It is clear that every (ordinary) DeMorgan formula is a very special bipartite formula with all input functions being trivial ones: variables or their negations. So, since the highest known lower bounds for DeMorgan formulas are only cubic in the number of variables, proving such a (cubic) lower bound for (more general) bipartite formulas is a hard task.
Using a recent upper bound of Reichardt on the degree of polynomials approximating formulas of a given size, Avishay Tal has shown that $\L{f}=\Omega(n^2/\log^2 n)$ holds for the inner product function $f=IP_n$. The graph $G_f$ of this function is the bipartite graph whose adjacency $\pm 1$ matrix is the $N\times N$ Hadamard $H$ matrix with $N=2^n$ (see Appendix A.3).
Recall the following theorem of Jürgen Forster (Sect. 4.11).
Theorem 1 (Forster [1]) The sign-rank of $H$ is at least $\sqrt{N}=2^{n/2}$.The next main tool is the following result of Ben Reichardt. For the rest, it will be convenient to treat the boolean domain as $\{-1,1\}$. The transition between this domain and $\{0,1\}$ is given by simple functions $(1-x)/2$ and $(-1)^x$. Thus, $-1$ corresponds to $1$ ("true") and $+1$ to $0$ ("false").
Theorem 2 (Reichardt [2]) Suppose that a boolean function $f:\{-1,1\}^n\to\{-1,1\}$ can be computed by a DeMorgan formula of size $s$. Then there is a multilinear polynomial $p$ of degree $O(\sqrt{s})$ such that $|f(z)-p(z)|\leq 1/3$ holds for all $z\in\{-1,1\}^n$.By the sign-rank of a boolean function $f:\{-1,1\}^{2n}\to\{-1,1\}$ we will mean the sign-rank of the matrix $M_f[x,y]=f(x,y)$.

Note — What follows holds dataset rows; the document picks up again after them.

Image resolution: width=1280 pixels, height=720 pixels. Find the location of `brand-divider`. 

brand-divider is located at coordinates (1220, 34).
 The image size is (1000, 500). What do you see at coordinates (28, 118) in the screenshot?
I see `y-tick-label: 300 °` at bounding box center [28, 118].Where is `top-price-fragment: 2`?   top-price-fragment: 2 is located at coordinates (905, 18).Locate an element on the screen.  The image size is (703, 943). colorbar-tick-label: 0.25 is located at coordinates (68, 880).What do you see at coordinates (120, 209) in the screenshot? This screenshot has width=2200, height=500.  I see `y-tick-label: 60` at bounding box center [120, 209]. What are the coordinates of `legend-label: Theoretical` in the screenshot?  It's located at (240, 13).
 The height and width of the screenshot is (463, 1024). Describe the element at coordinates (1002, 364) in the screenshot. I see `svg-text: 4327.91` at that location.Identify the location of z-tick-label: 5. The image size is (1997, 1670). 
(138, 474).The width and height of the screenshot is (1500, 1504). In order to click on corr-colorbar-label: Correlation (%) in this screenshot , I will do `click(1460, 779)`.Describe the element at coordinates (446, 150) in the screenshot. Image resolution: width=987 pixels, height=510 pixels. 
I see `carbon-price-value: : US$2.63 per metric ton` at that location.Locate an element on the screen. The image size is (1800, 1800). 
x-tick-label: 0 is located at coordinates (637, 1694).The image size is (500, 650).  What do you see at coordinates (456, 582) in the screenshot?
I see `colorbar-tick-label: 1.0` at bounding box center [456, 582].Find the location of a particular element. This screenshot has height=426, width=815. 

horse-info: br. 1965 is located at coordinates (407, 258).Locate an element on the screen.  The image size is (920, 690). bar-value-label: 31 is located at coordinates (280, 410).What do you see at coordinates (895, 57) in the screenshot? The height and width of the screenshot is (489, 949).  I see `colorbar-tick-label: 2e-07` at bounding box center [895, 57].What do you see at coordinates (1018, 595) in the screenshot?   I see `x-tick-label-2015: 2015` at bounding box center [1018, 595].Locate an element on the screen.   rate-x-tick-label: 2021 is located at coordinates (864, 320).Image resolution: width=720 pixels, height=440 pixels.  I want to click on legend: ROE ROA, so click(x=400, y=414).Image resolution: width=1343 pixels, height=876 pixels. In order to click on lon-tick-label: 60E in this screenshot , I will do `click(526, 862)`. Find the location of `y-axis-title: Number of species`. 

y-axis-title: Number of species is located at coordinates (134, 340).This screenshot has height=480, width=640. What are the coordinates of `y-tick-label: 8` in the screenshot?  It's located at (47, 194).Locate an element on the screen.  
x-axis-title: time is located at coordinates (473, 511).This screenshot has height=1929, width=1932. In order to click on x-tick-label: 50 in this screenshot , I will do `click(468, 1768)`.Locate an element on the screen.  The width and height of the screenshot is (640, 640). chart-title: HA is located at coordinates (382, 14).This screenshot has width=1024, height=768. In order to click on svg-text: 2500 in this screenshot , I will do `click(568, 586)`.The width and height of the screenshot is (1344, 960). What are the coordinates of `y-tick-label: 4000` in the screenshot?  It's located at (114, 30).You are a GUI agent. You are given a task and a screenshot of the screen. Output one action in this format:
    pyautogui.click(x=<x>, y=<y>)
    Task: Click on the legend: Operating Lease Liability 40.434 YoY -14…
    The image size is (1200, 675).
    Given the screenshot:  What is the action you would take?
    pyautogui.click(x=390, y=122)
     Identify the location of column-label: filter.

Theorem 3 (Tal [3]) The sign-rank of any boolean function $f(x,y)$ is at most $s^{O(\sqrt{s})}$ where $s=\L{f}$.Together with Theorem 1, this already yields the claimed lower bound $\L{f}=\Omega(n^2/\log^2 n)$ for the inner product function $f=IP_n$.
Proof (of Thm. 3): Take a bipartite formula $F(x,y)$ with $s$ leaves computing $f$. At the $i$-th leaf, a product $f_i(x)\cdot g_i(y)$ is computed, where one of $f_i,g_i$ is the constant 1). Let $F'$ be a read-once de Morgan formula obtained from $F$ by replacing the $i$-th input gate with a formal variable $z_i$, for all $i\in[s]$. Theorem 2 gives us a multilinear polynomial \[ p(z)=\sum_{S\subseteq [s]\colon |S|\leq d}c_S\prod_{i\in S}z_i \] of degree $d=O(\sqrt{s})$ such that $F'(z)-1/3\leq p(z)\leq F'(z)+1/3$ holds for all $z\in\{-1,1\}^s$. In particular, $\mathrm{sgn}(p(z))= F'(z)$ holds for all $z\in\{-1,1\}^s$. Now replace back input variables $z_i$ by the corresponding products $f_i(x)\cdot g_i(y)$. Then for every $x\in\{-1,1\}^n$ and $y\in\{-1,1\}^n$, the value $F(x,y)$ is the signum of \[ p(f_1(x)\cdot g_1(y),\cdots, f_1(x)\cdot g_1(y)) =\sum_{S\subseteq [s]\colon |S|\leq d}c_S\prod_{i\in S}f_i(x) \cdot \prod_{i\in S}g_i(y)\,. \] Each summand on the right-hand side corresponds to a matrix of rank $1$ over the reals. Hence, their sum corresponds to a matrix of rank at most the total number $s^{O(d)}=s^{O(\sqrt{s})}$ of summands. Thus, the matrix $M_f=f(x,y)$ of our function $f$ is at most $s^{O(\sqrt{s})}$, as claimed. $\Box$